I know I’ve already posted a How-to-Make-Almond-Milk-from-Scratch recipe. In fact, I gave you three different versions! But my how-to involves slipping the skins off the soaked almonds before blitzing them in your blender which is really no big deal. The reason I do that is because I went to an ayurvedic cooking lecture many, many years ago and the teacher went into great detail about almonds. Almonds are wonderful and alkalizing and high in protein and good fats, BUT (I was hanging on the edge of my seat when I heard that “BUT”) they can be very hard to digest unless they are soaked. AND the skins can be a little bitter. AND the skins cause wrinkles. Whaaaaaat???? I will tell you no one was listening until she said that and then every manicured brow in the room went up. “Did she say almond skins cause WRINKLES?”

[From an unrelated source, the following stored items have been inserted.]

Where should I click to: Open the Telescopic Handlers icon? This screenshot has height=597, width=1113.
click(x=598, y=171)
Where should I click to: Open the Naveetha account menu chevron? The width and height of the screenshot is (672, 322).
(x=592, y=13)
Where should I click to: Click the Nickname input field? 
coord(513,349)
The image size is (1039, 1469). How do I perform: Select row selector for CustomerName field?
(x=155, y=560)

So obviously do you really think I was going to start eating almond skins after that? Silly question. Duh, noooooo. Of course I never did any research as to the validity of that statement and I still haven’t. But I did research how to make almond milk from other sources and everyone says to slip those skins off, perhaps due more to a bitter aftertaste than the wrinkles theory. But your friend Pamela here has gotten much busier since my last almond milk post and I have become practically dairy-free, so I have been making almond milk about twice a week. And there came a point when I decided that slipping those almond skins off was GIVING me wrinkles! Or maybe because I was doing it while watching Diners, Drive-Ins and Dives. Oy. Anyhoo, I decided to see what would happen if I soaked the almonds, drained them and blended them in fresh water WITH their supposedly bitter, age-advancing skins. Gasp. No difference. Same delicious taste and my skin still looks like it did before I drank the almond milk. Life-changing moment!

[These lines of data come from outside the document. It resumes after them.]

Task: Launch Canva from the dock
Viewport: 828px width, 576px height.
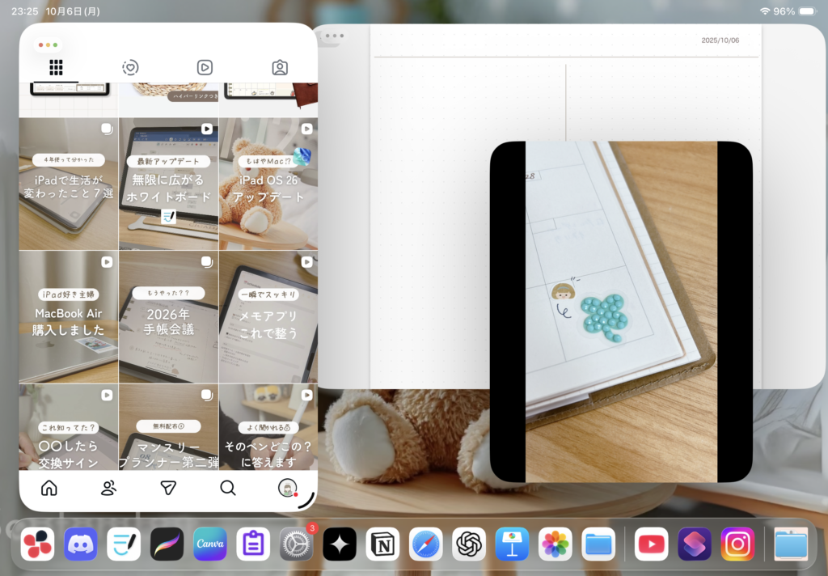Action: [210, 544]
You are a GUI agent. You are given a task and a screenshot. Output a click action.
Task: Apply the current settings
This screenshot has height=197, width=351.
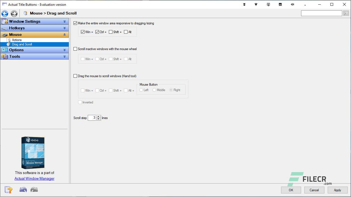338,190
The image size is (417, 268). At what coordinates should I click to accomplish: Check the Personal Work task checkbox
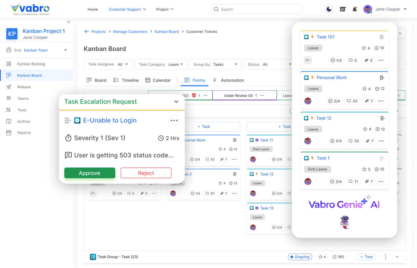coord(306,78)
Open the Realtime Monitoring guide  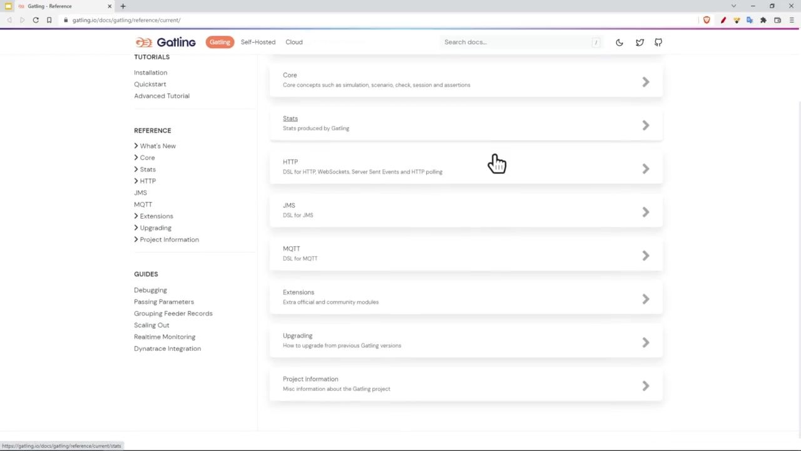click(165, 337)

I also now exclusively use a nut milk bag (I know, sounds nasty, but totally fabulous!) instead of my fine mesh sieve to squeeze out every last drop from the blended almonds. If you don’t have a nut milk bag (gives me the willies every time I type that, but a great product, really!), a fine mesh sieve works great. You just really want to press down on the pureed almonds or squeeze them with your hands as I am convinced that the creamiest part of the almond milk comes from that last squeeze.
I use almond milk all the time, especially to finish off hot breakfast porridges like oats and millet. I use it in acai bowls and smoothies, as well as chia seed pudding and desserts. The girls have been using it over granola and my friend Matt pours it over cereal and in coffee. Just remember, homemade almond milk is pure goodness with no preservatives so it doesn’t last as long as the stuff in a box. What else do you use almond milk for?
- Soak 1 cup raw almonds in bowl with plenty of room temperature water for 6-8 hours. (Soaking will make the almonds softer and more digestible.)
- Drain the almonds in a colander and rinse with fresh water.
- Place the almonds in a blender or Vitamix. Add 3 cups fresh water and blend until the nuts are pulverized.
- Strain through a fine mesh sieve, cheesecloth or a nut milk bag into a glass bowl. If using a sieve, use a spoon to scrape the almond meal around and allow as much liquid to drain through.
- Transfer to a glass jar and refrigerate, covered for up to 4 days. Add the remaining pulp, sweetened with honey or maple syrup, to hot cereal, granola or fruit.
Soak almonds in regular water, but use coconut water to blend with the soaked almonds.
Almond milk sweetened with dates:
Follow directions for basic almond milk, but blend soaked almonds with water and 8 pitted dates. You can add a drop of vanilla and sea salt, if you like, but it is delicious just like this. Of course you can sweeten almond milk with stevia or honey or whatever you like, but I think dates are the best! You don’t need to sweeten the remaining pulp if you choose to eat it since it is already sweet from the dates.